Background information
- Born: Ryan Paul Bradley August 18, 1980 (age 45)
- Genres: Country; rockabilly;
- Occupations: Singer; songwriter; musician;
- Instrument: Guitar
- Labels: Crimson Q; Sound Revolver;
- Website: rybradley.com

= Ry Bradley =

Ryan Paul "Ry" Bradley (born August 18, 1980) is an American singer, songwriter, and musician.

==Early life==
Ryan Paul Bradley was born on August 18, 1980. He was initially raised in Haleʻiwa, Hawaii, before moving with his family to Tustin, California. While in high school, he received scholarships to attend the University of California, Irvine, where he completed a bachelor's degree in Guitar Performance under the instruction of John Schneiderman.

== Career ==
From 2002 to 2006, Bradley was the lead singer and guitarist for Honolulu's first rockabilly band, Suspicious Minds. From 2008 to 2011, he was the lead guitarist for the rockabilly band Devil Doll in Los Angeles. In 2012, he signed a songwriting deal with publisher and radio personality Charlie Monk, which required him to relocate to Nashville.

In 2013, Bradley rose to prominence when his single "New Kind of Lonely" was featured on the SiriusXm radio show The Highway for three weeks. The song rose to No. 98 on the Mediabase record charts while being played on over 100 terrestrial radio stations across the U.S. Bradley was awarded "Country Artist of the Year" by the LA Music Awards in 2014, received a nomination for the same award in 2015 as well as nominations for "Best Video of the Year" for his single "Freedom Like This".

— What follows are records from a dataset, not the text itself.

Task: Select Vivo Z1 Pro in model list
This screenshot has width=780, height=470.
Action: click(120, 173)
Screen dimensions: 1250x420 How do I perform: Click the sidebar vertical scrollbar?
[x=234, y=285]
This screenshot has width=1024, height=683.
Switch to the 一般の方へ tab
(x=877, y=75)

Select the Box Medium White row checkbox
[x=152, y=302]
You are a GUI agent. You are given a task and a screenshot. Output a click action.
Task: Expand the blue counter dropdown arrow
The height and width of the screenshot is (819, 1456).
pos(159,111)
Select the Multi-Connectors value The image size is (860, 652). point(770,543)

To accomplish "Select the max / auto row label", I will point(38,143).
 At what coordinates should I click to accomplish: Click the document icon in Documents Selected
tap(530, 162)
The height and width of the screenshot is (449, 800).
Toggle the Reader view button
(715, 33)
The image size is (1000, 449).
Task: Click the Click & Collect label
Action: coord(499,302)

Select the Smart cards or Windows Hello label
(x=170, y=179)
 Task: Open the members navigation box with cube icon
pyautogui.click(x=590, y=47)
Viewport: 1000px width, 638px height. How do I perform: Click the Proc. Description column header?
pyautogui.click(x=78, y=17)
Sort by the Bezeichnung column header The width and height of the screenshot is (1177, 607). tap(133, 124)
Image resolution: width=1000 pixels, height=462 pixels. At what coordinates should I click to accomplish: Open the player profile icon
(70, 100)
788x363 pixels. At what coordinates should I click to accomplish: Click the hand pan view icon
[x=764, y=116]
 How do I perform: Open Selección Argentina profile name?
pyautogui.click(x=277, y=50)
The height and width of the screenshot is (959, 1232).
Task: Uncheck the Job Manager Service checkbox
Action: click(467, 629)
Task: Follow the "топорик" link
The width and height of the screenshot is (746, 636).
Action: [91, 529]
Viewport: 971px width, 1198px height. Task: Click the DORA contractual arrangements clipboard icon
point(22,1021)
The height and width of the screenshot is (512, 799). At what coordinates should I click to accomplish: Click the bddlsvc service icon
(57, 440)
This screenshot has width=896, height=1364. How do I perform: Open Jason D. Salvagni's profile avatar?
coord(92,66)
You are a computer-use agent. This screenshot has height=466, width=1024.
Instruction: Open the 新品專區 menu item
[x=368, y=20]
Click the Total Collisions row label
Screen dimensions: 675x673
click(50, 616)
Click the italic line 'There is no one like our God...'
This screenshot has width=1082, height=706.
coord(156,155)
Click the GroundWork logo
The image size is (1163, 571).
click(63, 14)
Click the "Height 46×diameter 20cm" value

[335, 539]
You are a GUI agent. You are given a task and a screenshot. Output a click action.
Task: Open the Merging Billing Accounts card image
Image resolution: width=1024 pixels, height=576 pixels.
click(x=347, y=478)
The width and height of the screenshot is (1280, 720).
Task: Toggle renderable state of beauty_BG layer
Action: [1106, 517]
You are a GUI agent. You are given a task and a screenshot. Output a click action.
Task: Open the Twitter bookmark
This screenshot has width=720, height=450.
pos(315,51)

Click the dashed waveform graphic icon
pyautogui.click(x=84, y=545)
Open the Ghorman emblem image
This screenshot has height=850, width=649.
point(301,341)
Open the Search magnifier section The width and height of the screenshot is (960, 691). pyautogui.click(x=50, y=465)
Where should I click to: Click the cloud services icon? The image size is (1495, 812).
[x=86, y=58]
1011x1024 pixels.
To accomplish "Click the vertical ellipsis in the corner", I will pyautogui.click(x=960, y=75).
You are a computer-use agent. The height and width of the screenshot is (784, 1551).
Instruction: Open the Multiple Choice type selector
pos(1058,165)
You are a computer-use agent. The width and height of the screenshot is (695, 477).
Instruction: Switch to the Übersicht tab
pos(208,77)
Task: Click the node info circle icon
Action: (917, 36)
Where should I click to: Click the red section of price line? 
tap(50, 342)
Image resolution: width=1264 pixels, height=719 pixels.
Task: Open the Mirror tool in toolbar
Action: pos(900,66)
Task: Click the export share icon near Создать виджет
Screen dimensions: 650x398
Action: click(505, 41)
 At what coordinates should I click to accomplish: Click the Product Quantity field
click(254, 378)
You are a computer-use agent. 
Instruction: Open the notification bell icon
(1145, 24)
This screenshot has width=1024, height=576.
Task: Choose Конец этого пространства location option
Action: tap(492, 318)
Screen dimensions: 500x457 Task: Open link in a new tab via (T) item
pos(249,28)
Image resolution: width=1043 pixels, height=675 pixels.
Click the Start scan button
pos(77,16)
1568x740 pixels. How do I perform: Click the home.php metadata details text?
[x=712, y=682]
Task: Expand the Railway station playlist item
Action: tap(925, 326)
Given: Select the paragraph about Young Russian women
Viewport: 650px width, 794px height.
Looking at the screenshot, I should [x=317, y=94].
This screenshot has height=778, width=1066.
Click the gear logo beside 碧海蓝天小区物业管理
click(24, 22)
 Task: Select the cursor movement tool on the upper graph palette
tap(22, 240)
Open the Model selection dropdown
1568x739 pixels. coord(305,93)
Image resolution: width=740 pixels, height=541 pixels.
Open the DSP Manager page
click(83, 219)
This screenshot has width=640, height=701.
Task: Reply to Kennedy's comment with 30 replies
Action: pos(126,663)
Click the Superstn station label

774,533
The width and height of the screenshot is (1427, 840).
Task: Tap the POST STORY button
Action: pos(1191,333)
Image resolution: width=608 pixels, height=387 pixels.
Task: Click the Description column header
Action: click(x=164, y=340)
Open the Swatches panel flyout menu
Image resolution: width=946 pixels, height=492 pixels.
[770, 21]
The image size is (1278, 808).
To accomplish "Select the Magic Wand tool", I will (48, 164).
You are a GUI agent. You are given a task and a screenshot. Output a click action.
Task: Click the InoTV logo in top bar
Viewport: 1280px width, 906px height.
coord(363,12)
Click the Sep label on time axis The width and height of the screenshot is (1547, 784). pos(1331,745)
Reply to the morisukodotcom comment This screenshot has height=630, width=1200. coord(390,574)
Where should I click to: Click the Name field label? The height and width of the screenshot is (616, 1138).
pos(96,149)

In February 2017, Bradley's song "Living for Right Now" was featured an episode of NBC's Chicago Med. His song "Still Got a Lot to Figure Out" has been featured in episodes of Queen America, Chicago Fire, and The Fosters. His most recent album, Everything I've Got, was released in July 2018. Later that year, MusicRow awarded his song "Hard Not to Feel" its DISCovery Award. In 2021, Bradley performed at the Edge of the World Concert in Nærøyfjord, a UNESCO World Heritage Site.

==Charity work==
In 2004, Bradley collaborated with Hawaii Opera Theatre vocalists Julius Ahn, Andy Maddock, and Sherry Chock Wong to create Punk Rock Opera, a benefit concert for the youth empowerment organization Unity Crayons.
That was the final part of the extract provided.